**Work required**
Please locate each line in the rows below that contains the word "selector" and copy those lines out in full.

**The data**
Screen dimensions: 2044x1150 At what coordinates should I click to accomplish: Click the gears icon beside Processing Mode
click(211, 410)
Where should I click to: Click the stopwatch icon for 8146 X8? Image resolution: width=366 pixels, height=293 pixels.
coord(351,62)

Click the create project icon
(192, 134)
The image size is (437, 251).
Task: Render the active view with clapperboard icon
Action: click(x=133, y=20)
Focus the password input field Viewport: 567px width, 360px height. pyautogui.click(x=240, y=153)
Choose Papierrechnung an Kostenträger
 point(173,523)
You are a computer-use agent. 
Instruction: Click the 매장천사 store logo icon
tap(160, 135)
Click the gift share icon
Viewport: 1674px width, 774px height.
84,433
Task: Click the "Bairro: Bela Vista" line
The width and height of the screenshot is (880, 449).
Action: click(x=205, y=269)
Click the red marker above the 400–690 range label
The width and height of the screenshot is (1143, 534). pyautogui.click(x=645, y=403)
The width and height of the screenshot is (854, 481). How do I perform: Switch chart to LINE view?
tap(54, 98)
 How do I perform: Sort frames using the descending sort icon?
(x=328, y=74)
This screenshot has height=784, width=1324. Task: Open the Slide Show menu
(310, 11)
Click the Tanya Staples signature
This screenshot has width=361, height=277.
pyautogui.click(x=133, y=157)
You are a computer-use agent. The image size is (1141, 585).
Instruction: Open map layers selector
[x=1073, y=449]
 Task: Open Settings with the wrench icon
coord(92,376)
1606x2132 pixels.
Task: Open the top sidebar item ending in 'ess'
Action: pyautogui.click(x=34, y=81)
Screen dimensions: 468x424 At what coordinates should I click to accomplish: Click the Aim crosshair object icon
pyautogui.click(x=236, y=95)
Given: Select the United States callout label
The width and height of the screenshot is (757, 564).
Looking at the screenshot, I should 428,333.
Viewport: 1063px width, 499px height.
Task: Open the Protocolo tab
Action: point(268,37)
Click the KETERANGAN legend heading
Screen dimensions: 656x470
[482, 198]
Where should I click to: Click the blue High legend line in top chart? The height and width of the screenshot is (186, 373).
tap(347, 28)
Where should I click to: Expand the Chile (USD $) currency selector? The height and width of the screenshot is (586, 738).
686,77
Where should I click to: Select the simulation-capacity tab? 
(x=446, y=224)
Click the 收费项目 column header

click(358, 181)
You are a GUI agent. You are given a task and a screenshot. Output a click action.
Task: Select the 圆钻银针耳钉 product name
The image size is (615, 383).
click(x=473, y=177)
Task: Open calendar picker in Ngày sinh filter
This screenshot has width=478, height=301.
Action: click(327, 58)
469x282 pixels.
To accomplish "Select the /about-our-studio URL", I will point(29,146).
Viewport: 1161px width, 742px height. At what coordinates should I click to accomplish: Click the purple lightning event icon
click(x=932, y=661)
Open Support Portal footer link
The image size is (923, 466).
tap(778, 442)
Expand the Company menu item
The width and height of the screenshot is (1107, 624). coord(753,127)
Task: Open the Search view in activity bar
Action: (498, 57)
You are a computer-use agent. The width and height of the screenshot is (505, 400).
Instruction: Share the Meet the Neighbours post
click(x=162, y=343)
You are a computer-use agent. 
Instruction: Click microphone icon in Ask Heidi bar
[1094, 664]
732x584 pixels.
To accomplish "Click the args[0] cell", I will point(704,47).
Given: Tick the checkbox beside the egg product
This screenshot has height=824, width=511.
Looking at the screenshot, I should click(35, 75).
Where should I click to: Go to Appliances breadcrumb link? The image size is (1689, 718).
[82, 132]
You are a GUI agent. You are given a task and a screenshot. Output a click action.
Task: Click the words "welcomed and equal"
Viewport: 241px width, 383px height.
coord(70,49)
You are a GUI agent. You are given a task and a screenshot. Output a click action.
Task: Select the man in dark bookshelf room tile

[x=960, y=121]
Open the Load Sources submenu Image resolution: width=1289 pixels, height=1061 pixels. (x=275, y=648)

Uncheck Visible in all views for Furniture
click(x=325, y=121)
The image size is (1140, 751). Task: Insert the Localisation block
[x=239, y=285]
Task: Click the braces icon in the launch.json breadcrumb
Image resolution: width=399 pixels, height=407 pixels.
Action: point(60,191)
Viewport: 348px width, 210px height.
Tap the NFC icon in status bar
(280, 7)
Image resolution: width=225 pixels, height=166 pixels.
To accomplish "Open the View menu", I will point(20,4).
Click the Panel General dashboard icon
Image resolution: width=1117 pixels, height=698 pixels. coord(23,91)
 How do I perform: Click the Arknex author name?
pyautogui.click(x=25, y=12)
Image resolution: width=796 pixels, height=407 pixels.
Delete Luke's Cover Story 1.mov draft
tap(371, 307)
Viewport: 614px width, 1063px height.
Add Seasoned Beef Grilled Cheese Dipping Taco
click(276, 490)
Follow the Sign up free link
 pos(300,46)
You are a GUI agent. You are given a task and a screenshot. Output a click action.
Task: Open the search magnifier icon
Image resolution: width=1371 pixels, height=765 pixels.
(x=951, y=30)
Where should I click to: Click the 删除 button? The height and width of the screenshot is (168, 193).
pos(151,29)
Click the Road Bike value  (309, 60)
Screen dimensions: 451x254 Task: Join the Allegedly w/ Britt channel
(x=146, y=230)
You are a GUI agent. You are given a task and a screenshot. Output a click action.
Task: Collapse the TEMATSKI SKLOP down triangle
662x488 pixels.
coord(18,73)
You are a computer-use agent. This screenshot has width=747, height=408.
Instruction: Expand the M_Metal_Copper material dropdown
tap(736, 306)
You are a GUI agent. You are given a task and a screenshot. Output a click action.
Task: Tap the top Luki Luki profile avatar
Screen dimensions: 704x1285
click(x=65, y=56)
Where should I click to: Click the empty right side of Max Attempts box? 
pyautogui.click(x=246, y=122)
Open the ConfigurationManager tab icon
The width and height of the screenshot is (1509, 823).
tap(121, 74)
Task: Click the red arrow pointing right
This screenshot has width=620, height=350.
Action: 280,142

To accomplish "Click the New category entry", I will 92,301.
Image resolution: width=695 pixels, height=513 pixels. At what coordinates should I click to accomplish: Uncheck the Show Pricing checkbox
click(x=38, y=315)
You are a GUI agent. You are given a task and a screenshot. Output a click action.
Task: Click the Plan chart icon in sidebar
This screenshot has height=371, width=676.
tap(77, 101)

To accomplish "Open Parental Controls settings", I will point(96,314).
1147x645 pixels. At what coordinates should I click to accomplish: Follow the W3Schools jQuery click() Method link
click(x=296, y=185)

**Exercise answer**
Instruction: Open map layers selector
Where should I click to: Expand the Chile (USD $) currency selector? The height and width of the screenshot is (586, 738).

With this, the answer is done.